Daily Archives: July 26, 2010

Defragging Middle-earth

I couldn’t tell you exactly how old my install of Lord of the Rings Online is.

I have upgraded my computer since the game came out.

On the other hand, I have screen shots sitting in one LOTRO directory from February of 2007.

My very first screen shot in Middle-earth

So I may very well have dragged my install of LOTRO from the old machine to the new and kept on plugging away.

And while LOTRO has always been somewhat tough on my system, grinding the hard drive and boosting temperatures on my video cards to the point of potential failure, performance issues seemed to be pretty bad this time around in Middle-earth.

Video was getting slow and jerky even when I adjusted settings down.  I was beginning to be able to figure out where zone lines were in the game, as my character would come to a halt at them as the hard drive ground for a while to load up new art assets.

I recalled seeing a post over at Mordor of Bust about a utility called FlashBoost.

» Source excerpt:
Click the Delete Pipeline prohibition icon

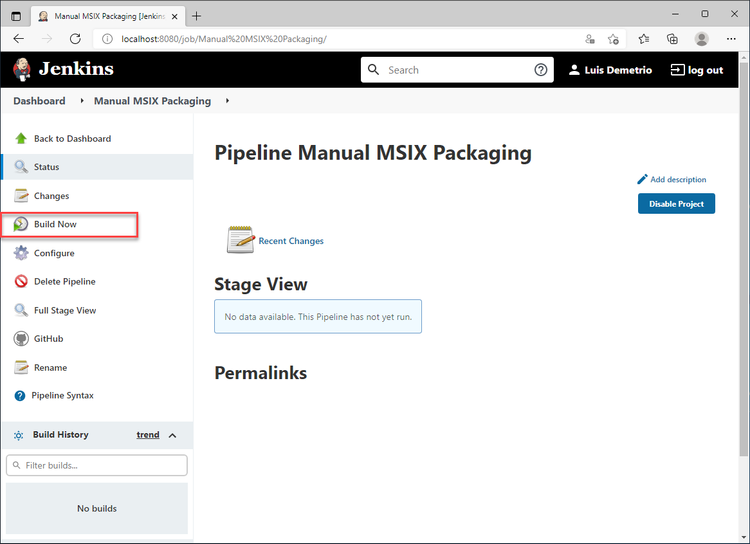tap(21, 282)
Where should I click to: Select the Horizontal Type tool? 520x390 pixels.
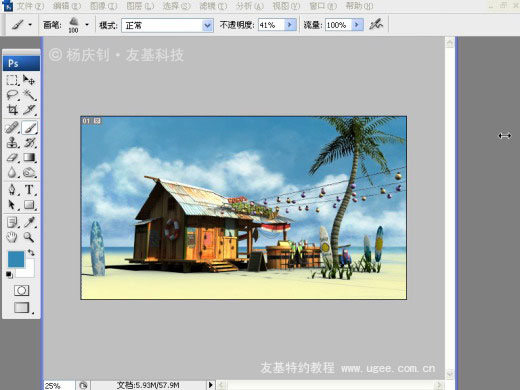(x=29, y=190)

» Stated problem 1:
In the blog post on Lord of the Rings Online performance, from what month and year are the oldest screen shots in the LOTRO directory?
» Stated problem 2:
Pick up the blog post on Lord of the Rings Online performance after its final sentence and carry it forward.

» Exercise output 1:
February 2007.

» Exercise output 2:
This utility let you put your LOTRO install on a flash drive to speed up performance.  However, it is Windows 7 only, and I’m still sitting on XP and will continue to be there until I get a new computer, which is a pretty distant prospect right now.

But that post pointed me to Turbine’s LOTRO DAT File defrag tool, a utility they put out back in February.

Turbine put this utility together to fix data fragmentation within the game’s data (.dat) files.

It seems that after three years of patches, expansions, and updates, this has become something of an issue.  It certainly appeared to be so on my system.

I downloaded the utility, which is just an executable that you place in the LOTRO folder and then run.  It brings up a command window to display progress, and then starts going through your .dat files one by one, defragmenting those which need it.

In my case, that was all but two out of the dozen or so such files.  The utility ran for nearly three hours on my system.  Of course, some of the files run past 2 GB in size, so taking some time is to be expected.

And how did things run afterward?

Very well indeed.

Performance was improved dramatically.  But then, with some of my files being well past the three year mark, I suppose that is to be expected.  This past weekend I was able to turn my settings back up and run freely through the land without hitching or hearing the hard drive grind to load a file.

Another issue resolved.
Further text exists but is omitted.